Köhler C, Kyeyamwa S, Marnitz S, Tsunoda A, Vercelino F, Schneider A, Favero G. Prevention of lymphoceles using FloSeal and CoSeal after laparoscopic lymphadenectomy in patients with gynecologic malignancies.
J Minim Invasive Gynecol 2014;
22:451-5. [PMID:
25499774 DOI:
10.1016/j.jmig.2014.12.007]
[Citation(s) in RCA: 14] [Impact Index Per Article: 1.4] [Reference Citation Analysis] [Abstract] [Key Words] [MESH Headings] [Track Full Text] [Journal Information] [Subscribe] [Scholar Register] [Received: 10/18/2014] [Revised: 12/03/2014] [Accepted: 12/04/2014] [Indexed: 11/30/2022]
Abstract
INTRODUCTION
Pelvic ± para-aortic lymphadenectomy (LAE) is an essential element of staging and treatment of different gynecologic malignancies. However, LAE can induce asymptomatic and symptomatic pelvic lymphoceles (LCs) in a considerable percentage of patients. Therapy of symptomatic LCs may cause additional morbidity. The best strategy to reduce the rate of LCs has not established yet.
MATERIALS AND METHODS
Between January 2011 and May 2012, transperitoneal laparoscopic pelvic ± para-aortic LAE was performed at the Department of Gynecology at Charité University Hospital Berlin in 238 patients with cervical, endometrial, ovarian, or groin-positive vulvar cancer. The application of FloSeal (Baxter, Deerfield, IL) and CoSeal (Baxter) was used in 25 patients (group A) as an alternative to routine pelvic drainage after LAE. A case-control comparison was performed on 25 patients (group B) with bilateral drainage after complete LAE. The primary objective of this pilot study was to evaluate the feasibility and safety of the method. As a secondary objective, we evaluated the incidence of LCs and symptomatic LCs in both groups. The detection of LCs was performed during oncologic follow-up by sonography, computed tomographic imaging, or magnetic resonance imaging.
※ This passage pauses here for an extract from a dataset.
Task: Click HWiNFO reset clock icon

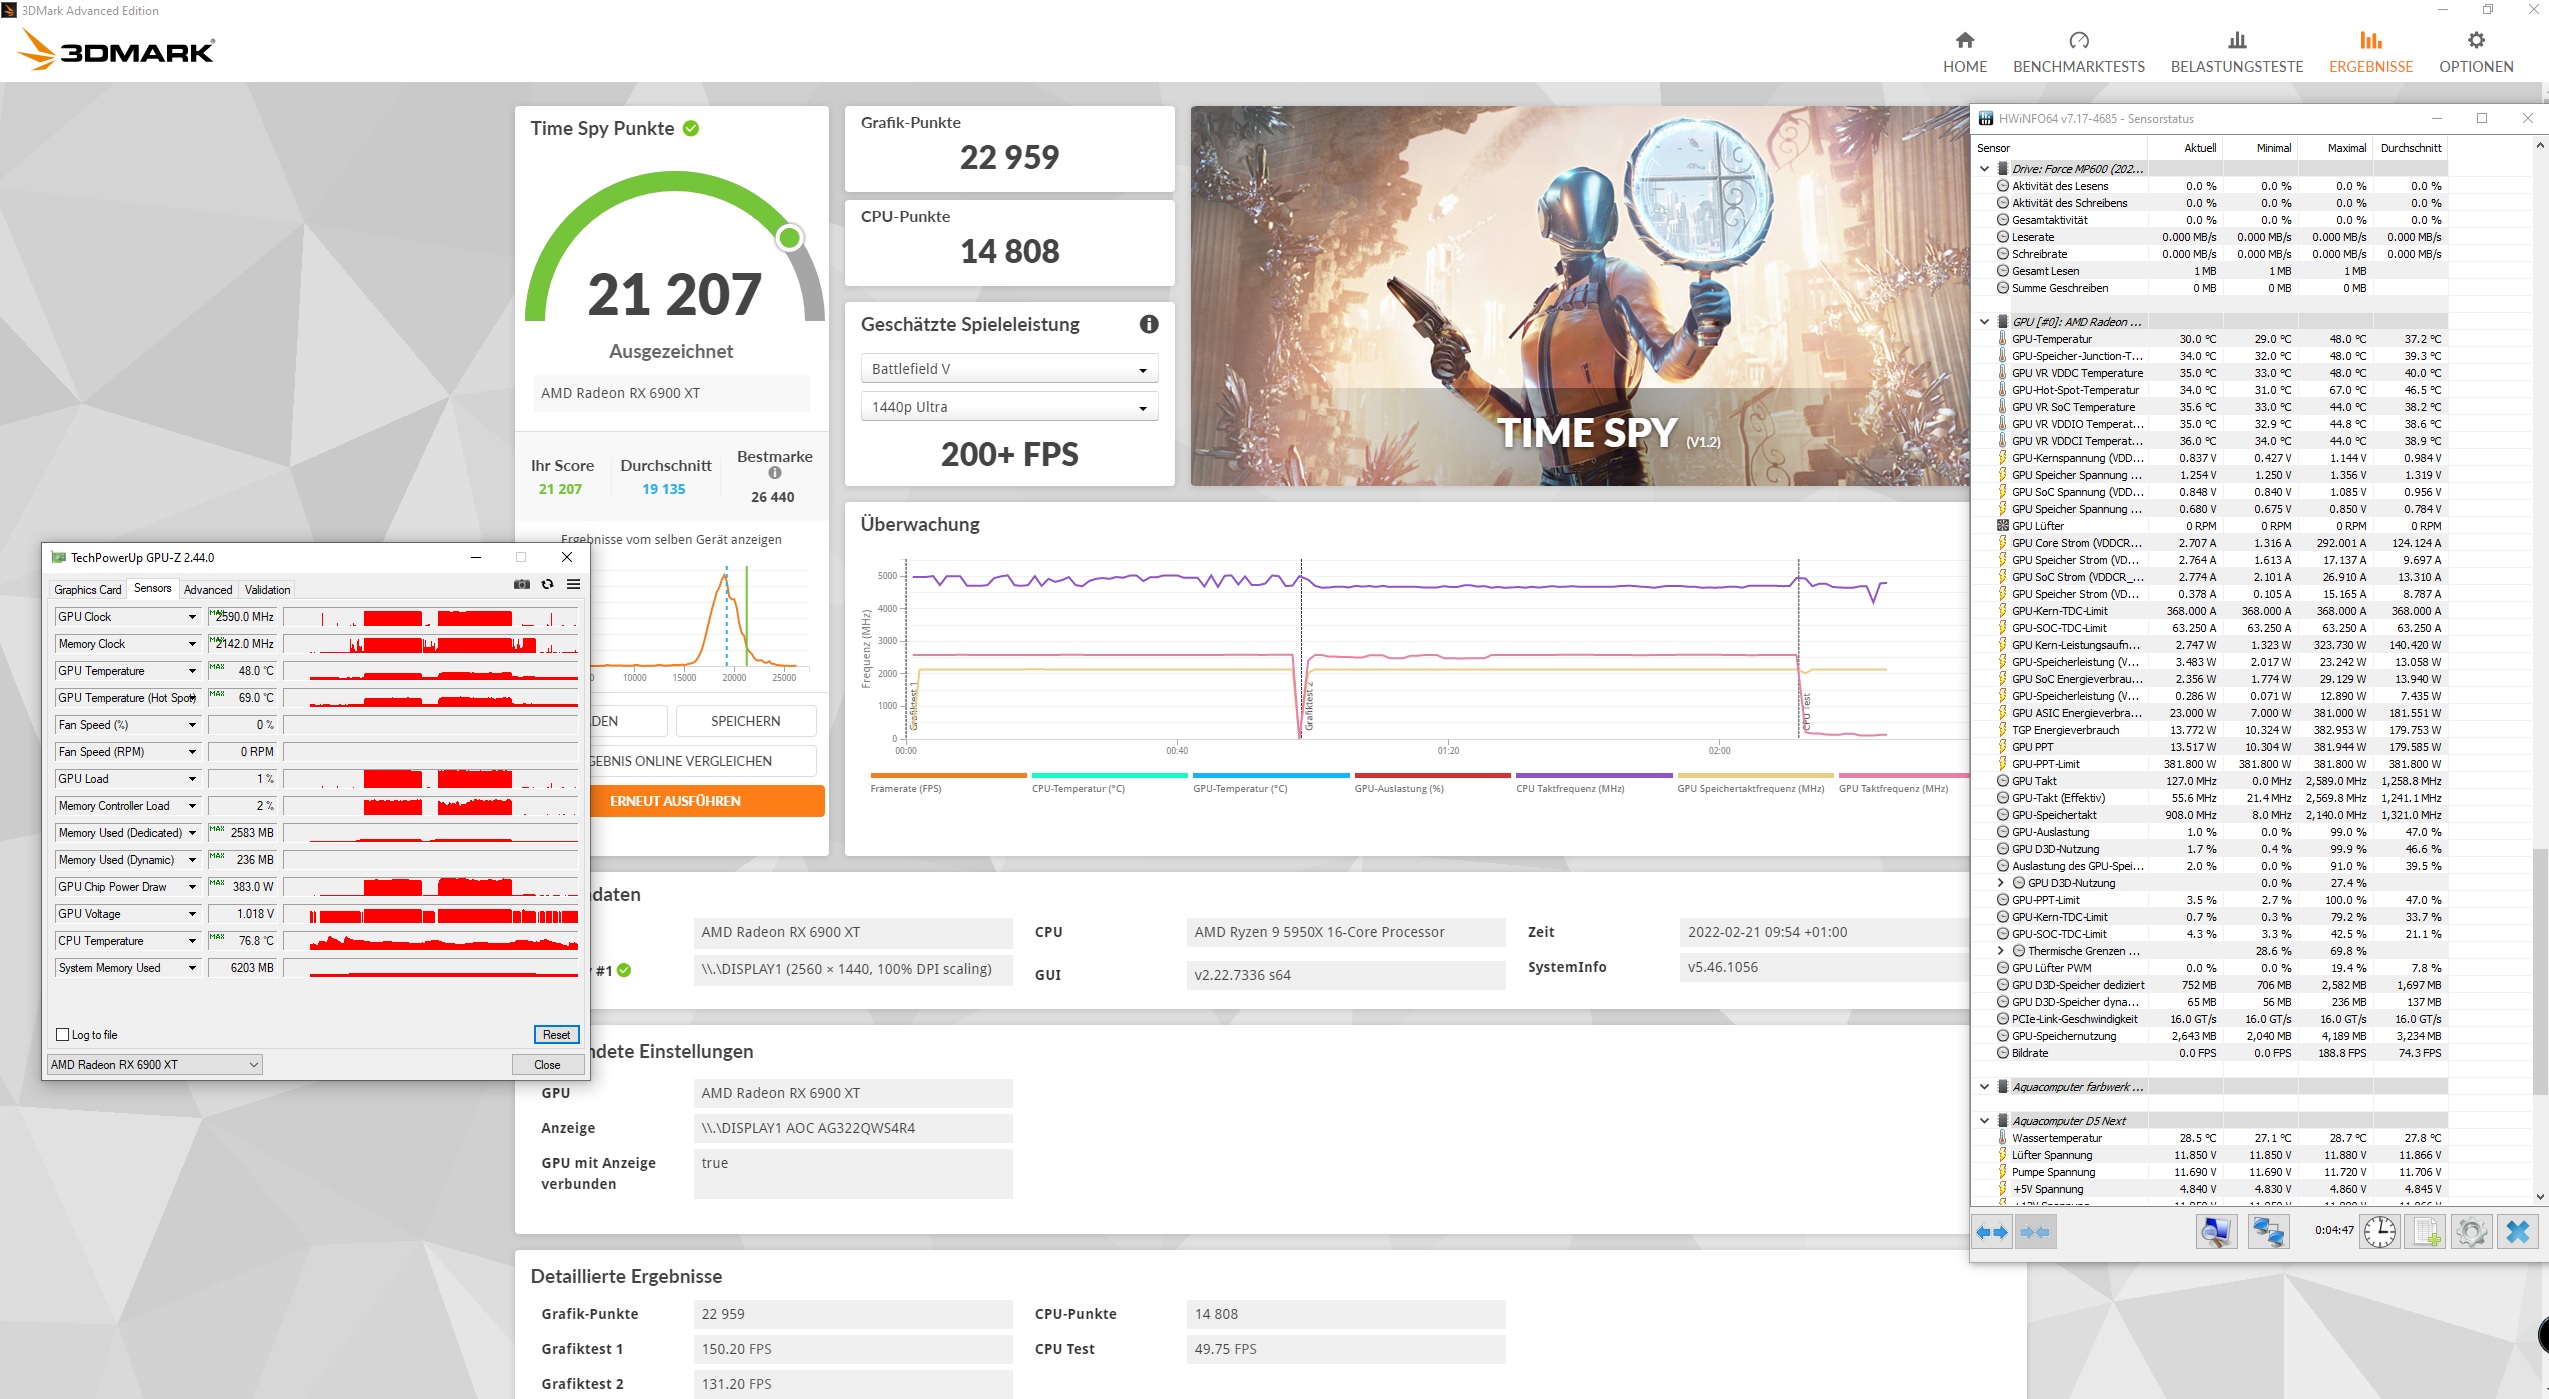Action: click(2379, 1232)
MEASUREMENTS AND MAIN RESULTS
Pelvic (n = 50) or pelvic + para-aortic (n = 42) LAE was performed in 44 patients with cervical, 2 with endometrial, 1 with ovarian, and 2 with groin-positive vulvar cancer, respectively. In group B (n = 25), systematic bilateral pelvic drainage was placed after finishing LAE, whereas in group A (n = 25) LAE areas were sealed with 5 mL FloSeal on each side and sprayed with CoSeal afterward without placing drains. In 14 of 50 patients (28%), LCs were detected. In a subgroup of patients with cervical cancer (88% of the cohort), symptomatic LCs occurred in 11% in group A and 18% in group B. Operative revision of symptomatic LCs was necessary in 5% and 18% in groups A and B, respectively (p = .66). Mean Hospital stay was significant shorter in group A (6 days) versus B (8 days) (p = .027).
CONCLUSION
The results of this case-controlled pilot study indicate that the application of FloSeal and CoSeal after transperitoneal LAE is feasible and safe, may reduce hospital stay, and may potentially decrease the rate of symptomatic LCs in patients with gynecologic malignancies.